[What is expected]: Print, with no pictures, the exact lines that run from the one containing "Task: Open detailed" through the last line of the material below, both ends included.

[Exercise data]:
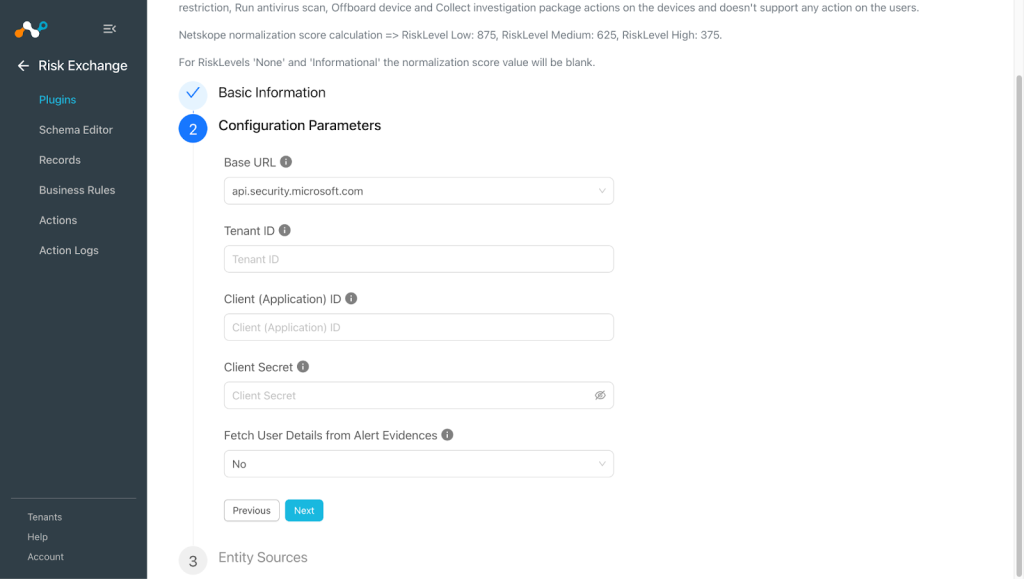The image size is (1024, 579).
Task: Click the Previous button
Action: pyautogui.click(x=251, y=510)
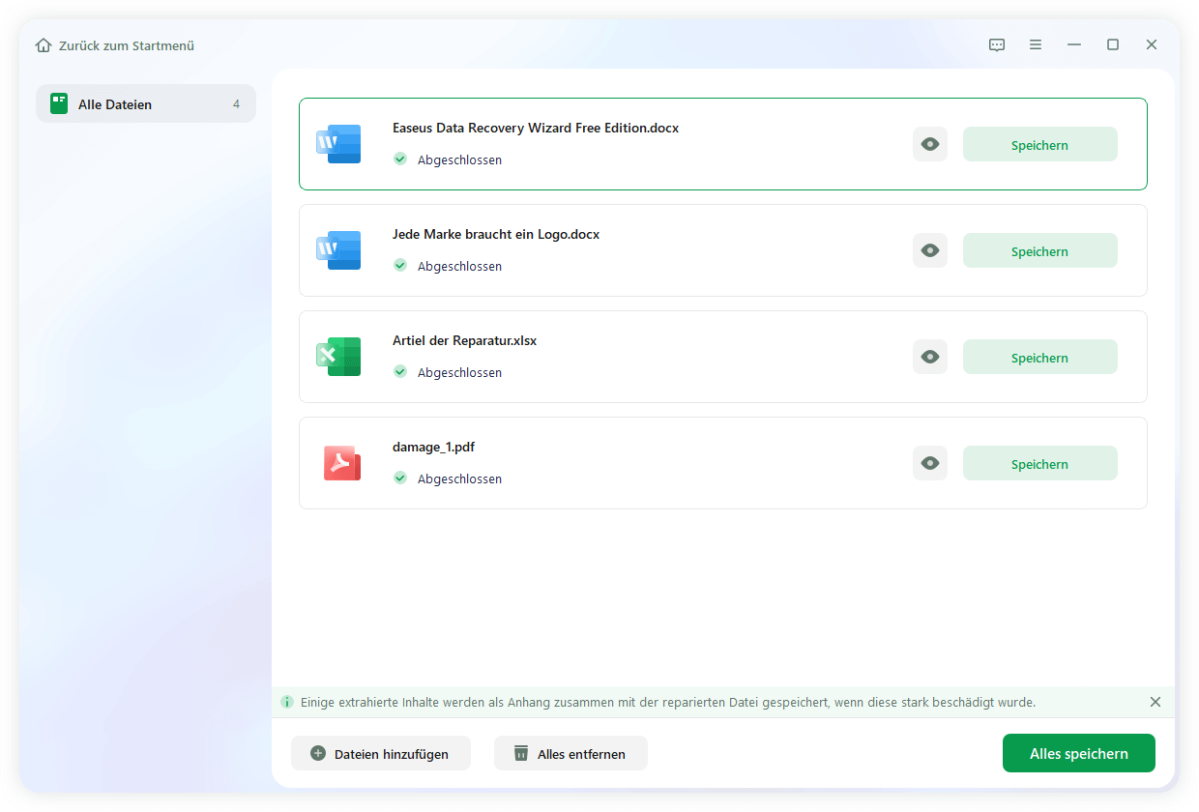The height and width of the screenshot is (812, 1199).
Task: Click Dateien hinzufügen to add more files
Action: pyautogui.click(x=380, y=753)
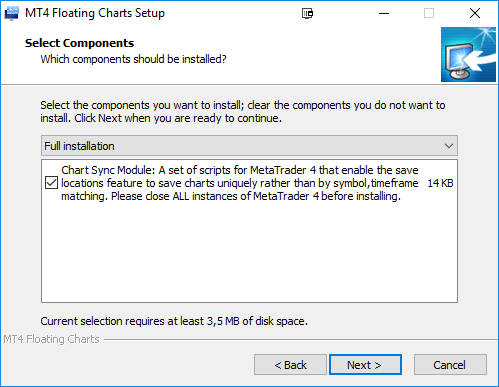The image size is (499, 387).
Task: Click the chevron arrow of installation dropdown
Action: 449,146
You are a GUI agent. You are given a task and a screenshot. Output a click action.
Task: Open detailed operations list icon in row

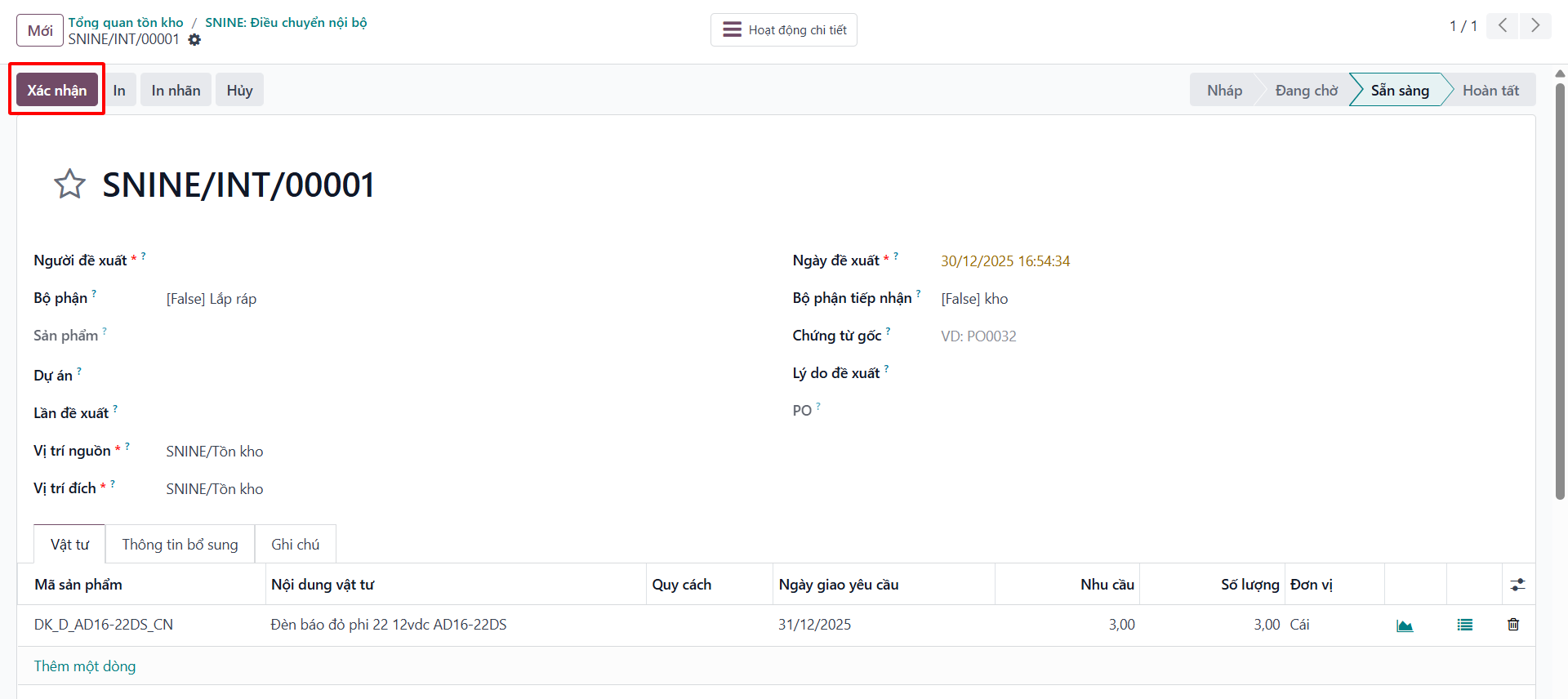point(1465,625)
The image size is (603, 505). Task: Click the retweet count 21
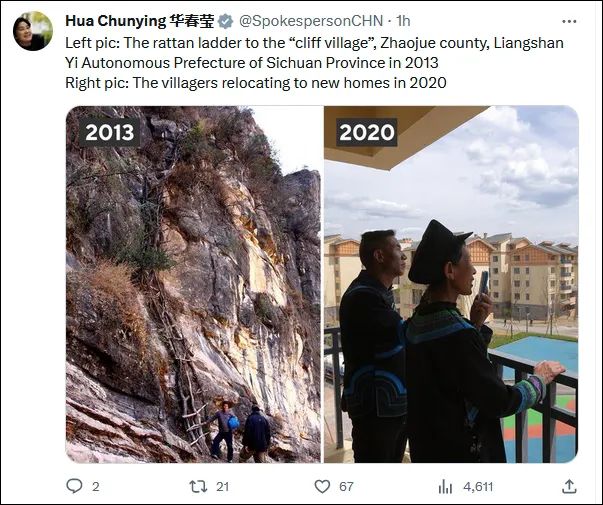pos(223,487)
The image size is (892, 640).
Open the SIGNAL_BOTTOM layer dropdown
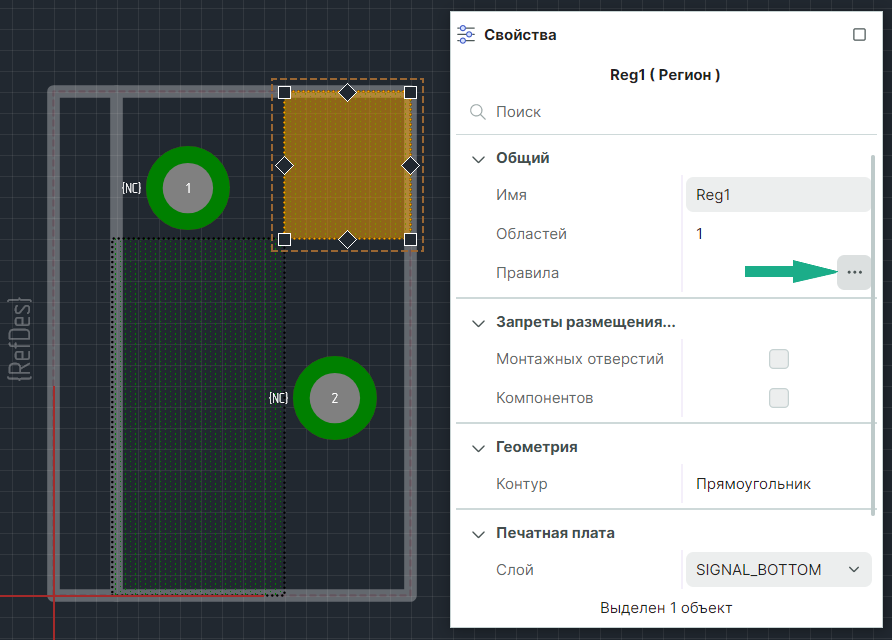point(777,570)
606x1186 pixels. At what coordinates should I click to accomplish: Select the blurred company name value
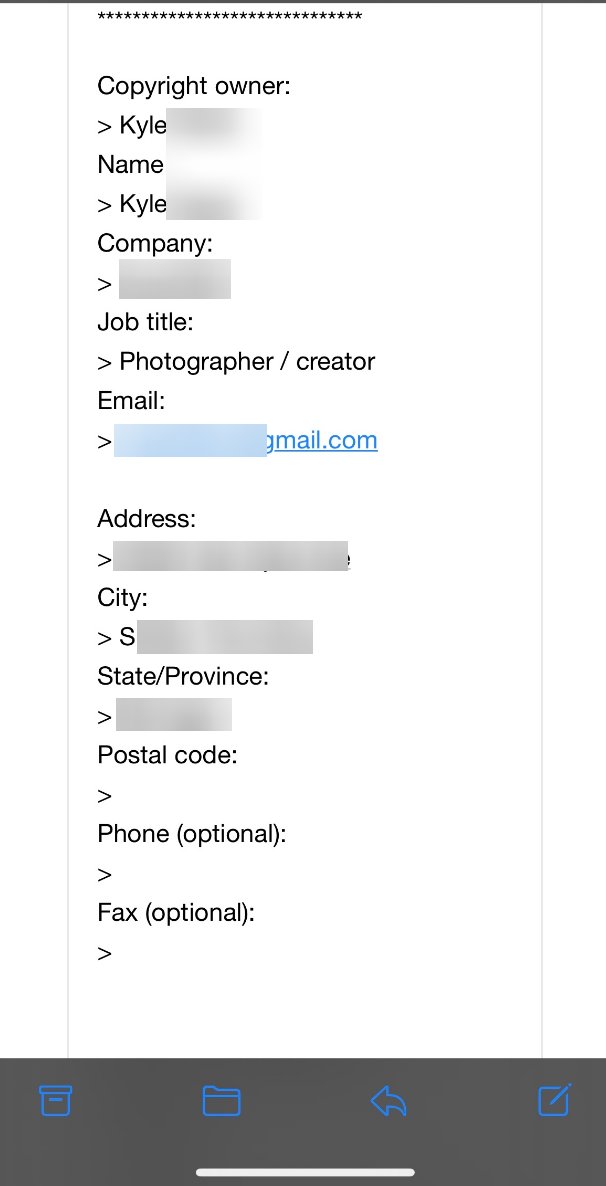(175, 279)
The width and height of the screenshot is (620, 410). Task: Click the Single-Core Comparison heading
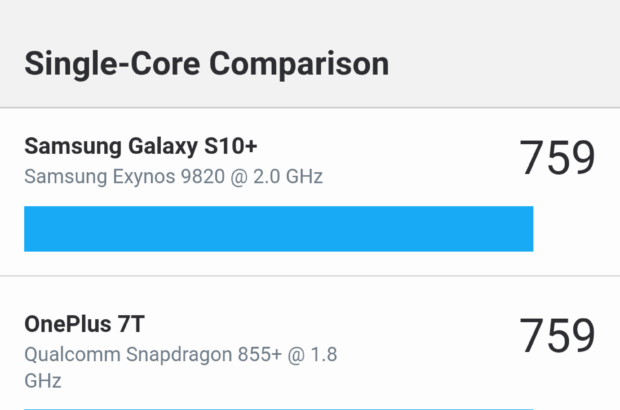click(206, 63)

[Answer space]:
Task: Open detailed operations list icon in row

point(1465,625)
The image size is (603, 505). Task: Click the retweet count 21
pos(223,487)
The image size is (892, 640).
Open the SIGNAL_BOTTOM layer dropdown
point(777,570)
606x1186 pixels. At what coordinates should I click to accomplish: Select the blurred company name value
(175, 279)
The width and height of the screenshot is (620, 410). Task: Click the Single-Core Comparison heading
click(206, 63)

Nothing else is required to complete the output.